La combinación de cannabis y tramadol puede mostrar sinergia de sedación y alteración del estado de alerta: el tramadol actúa como opioide débil con componente serotoninérgico y el cannabis modula el SNC de forma variable.
En encuestas voluntarias del sitio esta combinación recibe muchos votos positivos; eso refleja experiencias subjetivas habituales, no prueba de que sea segura ni de que el riesgo de complicaciones orgánicas sea bajo.

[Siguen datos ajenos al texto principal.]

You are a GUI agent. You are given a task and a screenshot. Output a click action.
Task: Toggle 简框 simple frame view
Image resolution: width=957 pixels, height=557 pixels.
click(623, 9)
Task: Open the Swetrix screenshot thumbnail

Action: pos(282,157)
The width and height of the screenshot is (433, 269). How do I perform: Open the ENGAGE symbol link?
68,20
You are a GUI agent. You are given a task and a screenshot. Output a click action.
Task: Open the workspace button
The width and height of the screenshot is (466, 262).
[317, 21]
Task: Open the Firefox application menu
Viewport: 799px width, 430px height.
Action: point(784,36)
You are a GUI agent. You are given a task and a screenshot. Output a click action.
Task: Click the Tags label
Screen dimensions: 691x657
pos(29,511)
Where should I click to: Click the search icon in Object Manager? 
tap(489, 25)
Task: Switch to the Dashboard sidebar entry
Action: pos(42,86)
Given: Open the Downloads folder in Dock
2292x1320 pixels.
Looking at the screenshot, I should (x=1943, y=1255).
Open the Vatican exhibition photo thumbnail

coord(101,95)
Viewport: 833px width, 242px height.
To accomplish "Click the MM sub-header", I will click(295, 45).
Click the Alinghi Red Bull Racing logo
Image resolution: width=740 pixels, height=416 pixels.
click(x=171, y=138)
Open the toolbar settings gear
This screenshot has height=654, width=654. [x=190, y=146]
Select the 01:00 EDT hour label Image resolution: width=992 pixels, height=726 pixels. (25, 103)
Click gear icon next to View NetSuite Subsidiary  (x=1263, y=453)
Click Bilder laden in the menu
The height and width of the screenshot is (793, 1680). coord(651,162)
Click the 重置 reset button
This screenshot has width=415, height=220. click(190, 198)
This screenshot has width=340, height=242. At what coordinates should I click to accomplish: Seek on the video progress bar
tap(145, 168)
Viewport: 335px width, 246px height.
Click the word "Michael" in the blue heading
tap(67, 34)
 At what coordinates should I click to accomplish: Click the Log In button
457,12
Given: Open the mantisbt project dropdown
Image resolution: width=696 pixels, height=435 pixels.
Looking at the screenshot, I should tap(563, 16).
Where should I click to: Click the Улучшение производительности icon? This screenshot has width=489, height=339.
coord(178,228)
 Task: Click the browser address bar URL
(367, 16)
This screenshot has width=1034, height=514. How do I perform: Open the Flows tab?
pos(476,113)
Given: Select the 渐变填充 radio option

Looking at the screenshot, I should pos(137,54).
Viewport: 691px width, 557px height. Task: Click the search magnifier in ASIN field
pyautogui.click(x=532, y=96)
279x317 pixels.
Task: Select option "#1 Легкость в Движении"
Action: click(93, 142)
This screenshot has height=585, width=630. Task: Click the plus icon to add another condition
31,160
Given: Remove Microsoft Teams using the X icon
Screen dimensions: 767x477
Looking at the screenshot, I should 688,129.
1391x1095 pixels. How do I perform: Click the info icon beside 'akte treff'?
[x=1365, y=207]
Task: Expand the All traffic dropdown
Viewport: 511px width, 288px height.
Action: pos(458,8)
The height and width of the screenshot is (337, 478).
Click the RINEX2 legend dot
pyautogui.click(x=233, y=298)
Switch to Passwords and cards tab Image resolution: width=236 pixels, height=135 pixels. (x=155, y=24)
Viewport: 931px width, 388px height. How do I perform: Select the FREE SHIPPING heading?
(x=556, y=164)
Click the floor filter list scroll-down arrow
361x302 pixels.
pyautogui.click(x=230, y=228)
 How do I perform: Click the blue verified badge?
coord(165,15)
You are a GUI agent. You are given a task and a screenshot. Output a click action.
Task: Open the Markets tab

La clasificación describe el tipo de interacción en la escala (sinergia, disminución o sin sinergia), no la popularidad del par.
Precaución aunque el nivel sea «riesgo bajo» en la escala: Ese nivel indica cómo se combinan los efectos (suman, restan o casi no se potencian), no que la mezcla sea recomendable. Riesgo de somnolencia profunda o depresión respiratoria, sobre todo con otras depresoras o dosis altas; no ajustar tramadol sin médico.
Efectos cruzados: Mareo, confusión y náuseas que dificultan reconocer empeoramiento.
Riesgo respiratorio: Respiración lenta o imposibilidad de despertar: emergencia.
Riesgo serotoninérgico: Agitación, rigidez o fiebre con otros serotonérgicos.
En conjunto, la combinación se clasifica como riesgo bajo con sinergia en la escala del sitio: los efectos pueden potenciarse más de lo esperado. Conviene reducir dosis, evitar policonsumo el mismo día y vigilar temperatura, hidratación y estado de consciencia. Ante empeoramiento brusco o síntomas graves, acudir a urgencias.